* **What you need to do**: The line that holds "Select 코드 정리" marks the start. Return it and each following line through the end of the data, unchanged.

☆ ☆ ☆ ☆ ☆ ☆ ☆

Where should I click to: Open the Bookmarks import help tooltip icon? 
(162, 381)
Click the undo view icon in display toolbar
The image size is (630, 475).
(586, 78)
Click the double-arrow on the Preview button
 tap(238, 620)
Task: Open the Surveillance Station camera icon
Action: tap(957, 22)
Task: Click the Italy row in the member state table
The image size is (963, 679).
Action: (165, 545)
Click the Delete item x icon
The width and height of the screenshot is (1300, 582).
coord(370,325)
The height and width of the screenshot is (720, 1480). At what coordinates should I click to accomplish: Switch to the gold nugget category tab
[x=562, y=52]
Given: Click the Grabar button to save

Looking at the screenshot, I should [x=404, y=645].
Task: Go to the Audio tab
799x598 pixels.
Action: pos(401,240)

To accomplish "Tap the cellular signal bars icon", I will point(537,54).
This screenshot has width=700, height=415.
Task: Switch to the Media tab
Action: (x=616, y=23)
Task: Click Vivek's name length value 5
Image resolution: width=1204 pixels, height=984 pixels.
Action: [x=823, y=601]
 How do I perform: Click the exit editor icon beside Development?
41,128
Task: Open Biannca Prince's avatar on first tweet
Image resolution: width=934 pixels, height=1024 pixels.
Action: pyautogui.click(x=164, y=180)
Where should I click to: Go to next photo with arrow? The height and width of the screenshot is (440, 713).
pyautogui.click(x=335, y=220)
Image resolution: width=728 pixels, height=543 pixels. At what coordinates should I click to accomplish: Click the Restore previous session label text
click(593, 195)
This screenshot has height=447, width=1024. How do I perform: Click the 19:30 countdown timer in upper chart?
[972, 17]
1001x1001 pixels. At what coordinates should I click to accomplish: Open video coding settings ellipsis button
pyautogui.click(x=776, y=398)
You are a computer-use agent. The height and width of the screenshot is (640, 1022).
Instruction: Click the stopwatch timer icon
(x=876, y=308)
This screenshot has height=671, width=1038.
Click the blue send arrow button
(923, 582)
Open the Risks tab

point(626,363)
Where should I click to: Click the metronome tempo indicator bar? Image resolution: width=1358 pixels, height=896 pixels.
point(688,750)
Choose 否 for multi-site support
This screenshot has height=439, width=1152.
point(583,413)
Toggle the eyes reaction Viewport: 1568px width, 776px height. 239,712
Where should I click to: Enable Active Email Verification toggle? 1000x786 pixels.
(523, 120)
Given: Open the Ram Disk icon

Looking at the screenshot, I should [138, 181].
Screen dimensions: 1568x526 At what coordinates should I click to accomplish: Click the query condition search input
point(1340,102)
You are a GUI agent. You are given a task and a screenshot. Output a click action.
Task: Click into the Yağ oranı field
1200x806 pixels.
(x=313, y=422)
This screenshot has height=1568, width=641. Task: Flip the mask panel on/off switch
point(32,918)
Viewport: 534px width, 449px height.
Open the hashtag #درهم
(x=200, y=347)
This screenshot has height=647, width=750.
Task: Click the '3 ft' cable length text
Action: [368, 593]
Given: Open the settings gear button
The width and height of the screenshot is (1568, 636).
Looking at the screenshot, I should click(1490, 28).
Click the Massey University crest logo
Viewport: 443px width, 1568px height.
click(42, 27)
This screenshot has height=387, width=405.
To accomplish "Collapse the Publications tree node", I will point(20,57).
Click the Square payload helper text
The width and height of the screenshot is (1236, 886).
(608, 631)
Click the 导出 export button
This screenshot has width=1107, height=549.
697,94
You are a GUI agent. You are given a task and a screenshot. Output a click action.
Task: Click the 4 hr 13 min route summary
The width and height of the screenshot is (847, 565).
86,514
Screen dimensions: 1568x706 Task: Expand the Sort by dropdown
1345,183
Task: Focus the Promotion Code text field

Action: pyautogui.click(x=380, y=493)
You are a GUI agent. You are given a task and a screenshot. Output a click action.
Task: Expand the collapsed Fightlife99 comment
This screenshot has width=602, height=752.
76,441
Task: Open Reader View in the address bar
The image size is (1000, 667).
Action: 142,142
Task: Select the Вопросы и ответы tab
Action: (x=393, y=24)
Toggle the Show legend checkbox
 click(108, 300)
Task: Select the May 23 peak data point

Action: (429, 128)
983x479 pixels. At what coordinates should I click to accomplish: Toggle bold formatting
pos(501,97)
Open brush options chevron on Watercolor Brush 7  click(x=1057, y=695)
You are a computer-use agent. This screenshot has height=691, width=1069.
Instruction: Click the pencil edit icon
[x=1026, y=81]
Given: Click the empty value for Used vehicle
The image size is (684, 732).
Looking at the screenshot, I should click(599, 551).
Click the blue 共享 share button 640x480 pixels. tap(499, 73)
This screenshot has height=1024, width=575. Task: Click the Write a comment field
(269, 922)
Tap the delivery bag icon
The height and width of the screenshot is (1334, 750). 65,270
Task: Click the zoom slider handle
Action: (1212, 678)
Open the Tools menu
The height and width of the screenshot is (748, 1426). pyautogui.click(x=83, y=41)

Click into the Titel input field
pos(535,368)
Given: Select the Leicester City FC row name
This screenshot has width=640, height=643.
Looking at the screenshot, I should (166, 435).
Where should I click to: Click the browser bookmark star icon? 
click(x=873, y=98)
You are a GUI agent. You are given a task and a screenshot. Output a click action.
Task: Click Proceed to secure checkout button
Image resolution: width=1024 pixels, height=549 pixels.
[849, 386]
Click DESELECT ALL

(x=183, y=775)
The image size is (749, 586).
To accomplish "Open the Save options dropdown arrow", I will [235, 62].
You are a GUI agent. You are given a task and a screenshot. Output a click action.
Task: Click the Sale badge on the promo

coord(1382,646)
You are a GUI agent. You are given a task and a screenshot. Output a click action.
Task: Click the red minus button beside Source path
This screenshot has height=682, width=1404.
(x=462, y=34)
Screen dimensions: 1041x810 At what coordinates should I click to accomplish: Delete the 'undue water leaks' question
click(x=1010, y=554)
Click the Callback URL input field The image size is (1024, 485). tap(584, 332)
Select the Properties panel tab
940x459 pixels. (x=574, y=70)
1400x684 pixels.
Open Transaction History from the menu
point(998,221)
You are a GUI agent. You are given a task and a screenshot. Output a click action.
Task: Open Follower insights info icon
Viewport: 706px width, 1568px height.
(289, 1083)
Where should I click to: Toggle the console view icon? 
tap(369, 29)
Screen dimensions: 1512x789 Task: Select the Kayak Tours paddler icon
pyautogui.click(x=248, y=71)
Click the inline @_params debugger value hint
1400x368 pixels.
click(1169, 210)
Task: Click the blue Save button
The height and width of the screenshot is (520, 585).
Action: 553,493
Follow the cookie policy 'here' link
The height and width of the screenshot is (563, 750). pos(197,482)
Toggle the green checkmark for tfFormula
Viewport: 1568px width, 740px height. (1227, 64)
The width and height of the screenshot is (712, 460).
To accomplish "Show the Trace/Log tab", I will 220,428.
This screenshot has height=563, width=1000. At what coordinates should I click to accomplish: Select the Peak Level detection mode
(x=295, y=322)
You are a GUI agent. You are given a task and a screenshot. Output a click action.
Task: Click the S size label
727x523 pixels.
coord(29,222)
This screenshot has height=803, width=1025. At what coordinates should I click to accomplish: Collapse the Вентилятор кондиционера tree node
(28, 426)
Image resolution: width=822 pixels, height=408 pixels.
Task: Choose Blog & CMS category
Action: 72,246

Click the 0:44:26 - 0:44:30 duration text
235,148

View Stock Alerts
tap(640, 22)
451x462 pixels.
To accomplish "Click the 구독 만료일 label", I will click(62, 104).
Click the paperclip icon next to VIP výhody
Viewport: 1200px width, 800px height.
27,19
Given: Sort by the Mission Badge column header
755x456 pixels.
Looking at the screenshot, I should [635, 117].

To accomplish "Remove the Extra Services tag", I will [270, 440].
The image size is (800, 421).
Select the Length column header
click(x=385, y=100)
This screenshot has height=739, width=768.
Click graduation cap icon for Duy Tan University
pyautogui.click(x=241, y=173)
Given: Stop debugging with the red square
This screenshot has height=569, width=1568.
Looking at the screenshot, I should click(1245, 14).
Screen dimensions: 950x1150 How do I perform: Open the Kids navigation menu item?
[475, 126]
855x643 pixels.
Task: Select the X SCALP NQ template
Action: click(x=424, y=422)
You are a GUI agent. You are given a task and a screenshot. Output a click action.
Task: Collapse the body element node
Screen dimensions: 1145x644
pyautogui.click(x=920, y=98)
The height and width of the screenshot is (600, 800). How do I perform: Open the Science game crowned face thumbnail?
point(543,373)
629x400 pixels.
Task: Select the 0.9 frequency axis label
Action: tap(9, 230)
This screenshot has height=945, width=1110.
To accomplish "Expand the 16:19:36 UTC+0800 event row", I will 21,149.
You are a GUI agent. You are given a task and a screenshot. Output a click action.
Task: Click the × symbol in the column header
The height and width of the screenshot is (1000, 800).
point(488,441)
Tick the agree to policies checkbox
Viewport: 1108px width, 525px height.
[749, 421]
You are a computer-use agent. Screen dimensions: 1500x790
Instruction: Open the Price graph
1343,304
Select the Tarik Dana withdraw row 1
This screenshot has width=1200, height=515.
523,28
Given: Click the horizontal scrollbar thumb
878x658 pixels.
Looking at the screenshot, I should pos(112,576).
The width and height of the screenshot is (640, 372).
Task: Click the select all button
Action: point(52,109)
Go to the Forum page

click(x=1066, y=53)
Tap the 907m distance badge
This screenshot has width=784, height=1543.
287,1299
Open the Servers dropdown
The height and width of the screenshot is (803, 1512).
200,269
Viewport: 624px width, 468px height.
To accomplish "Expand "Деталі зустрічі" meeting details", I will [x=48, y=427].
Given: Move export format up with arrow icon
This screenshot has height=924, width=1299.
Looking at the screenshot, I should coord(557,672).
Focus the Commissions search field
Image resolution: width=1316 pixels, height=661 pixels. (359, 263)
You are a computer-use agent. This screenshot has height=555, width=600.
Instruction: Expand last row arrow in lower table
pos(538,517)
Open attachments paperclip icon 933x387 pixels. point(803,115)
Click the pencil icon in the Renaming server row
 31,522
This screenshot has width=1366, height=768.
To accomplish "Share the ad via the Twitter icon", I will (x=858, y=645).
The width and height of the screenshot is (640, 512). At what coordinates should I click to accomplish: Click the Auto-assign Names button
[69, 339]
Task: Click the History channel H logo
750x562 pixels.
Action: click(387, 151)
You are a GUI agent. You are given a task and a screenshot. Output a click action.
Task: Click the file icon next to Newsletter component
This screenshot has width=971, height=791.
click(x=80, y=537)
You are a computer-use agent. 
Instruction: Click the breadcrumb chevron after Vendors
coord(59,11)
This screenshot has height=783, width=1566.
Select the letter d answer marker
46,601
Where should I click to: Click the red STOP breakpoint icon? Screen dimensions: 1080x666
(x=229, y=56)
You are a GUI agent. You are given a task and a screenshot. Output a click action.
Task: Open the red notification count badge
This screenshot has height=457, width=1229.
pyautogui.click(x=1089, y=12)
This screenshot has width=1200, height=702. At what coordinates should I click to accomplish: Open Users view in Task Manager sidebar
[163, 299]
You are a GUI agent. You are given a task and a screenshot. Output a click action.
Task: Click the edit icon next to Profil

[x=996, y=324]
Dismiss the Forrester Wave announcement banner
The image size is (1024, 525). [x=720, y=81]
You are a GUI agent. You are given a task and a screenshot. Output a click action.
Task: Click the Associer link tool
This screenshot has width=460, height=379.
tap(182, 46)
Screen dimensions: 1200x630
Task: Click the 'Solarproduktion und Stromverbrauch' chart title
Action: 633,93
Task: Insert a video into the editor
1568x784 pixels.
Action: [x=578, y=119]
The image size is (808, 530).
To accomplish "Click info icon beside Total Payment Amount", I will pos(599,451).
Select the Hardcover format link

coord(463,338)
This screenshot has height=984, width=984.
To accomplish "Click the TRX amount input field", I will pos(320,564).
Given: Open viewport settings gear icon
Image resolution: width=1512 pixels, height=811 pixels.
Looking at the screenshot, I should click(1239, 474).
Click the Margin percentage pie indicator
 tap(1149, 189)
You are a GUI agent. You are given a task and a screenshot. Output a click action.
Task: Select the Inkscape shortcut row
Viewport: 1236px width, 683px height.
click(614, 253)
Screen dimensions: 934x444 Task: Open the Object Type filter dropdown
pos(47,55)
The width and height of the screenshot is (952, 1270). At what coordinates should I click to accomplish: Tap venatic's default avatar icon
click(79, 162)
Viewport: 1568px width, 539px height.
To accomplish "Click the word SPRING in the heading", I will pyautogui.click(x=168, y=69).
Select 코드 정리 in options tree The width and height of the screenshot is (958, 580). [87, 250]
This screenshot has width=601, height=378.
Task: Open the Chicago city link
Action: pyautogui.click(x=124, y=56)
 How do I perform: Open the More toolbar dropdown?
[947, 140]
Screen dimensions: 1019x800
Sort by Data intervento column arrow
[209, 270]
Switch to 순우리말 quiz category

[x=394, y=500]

☆ ☆ ☆ ☆ ☆ ☆ ☆

* **Result of this task**:
Select 코드 정리 in options tree The width and height of the screenshot is (958, 580). [87, 250]
This screenshot has width=601, height=378.
Task: Open the Chicago city link
Action: pyautogui.click(x=124, y=56)
 How do I perform: Open the More toolbar dropdown?
[947, 140]
Screen dimensions: 1019x800
Sort by Data intervento column arrow
[209, 270]
Switch to 순우리말 quiz category

[x=394, y=500]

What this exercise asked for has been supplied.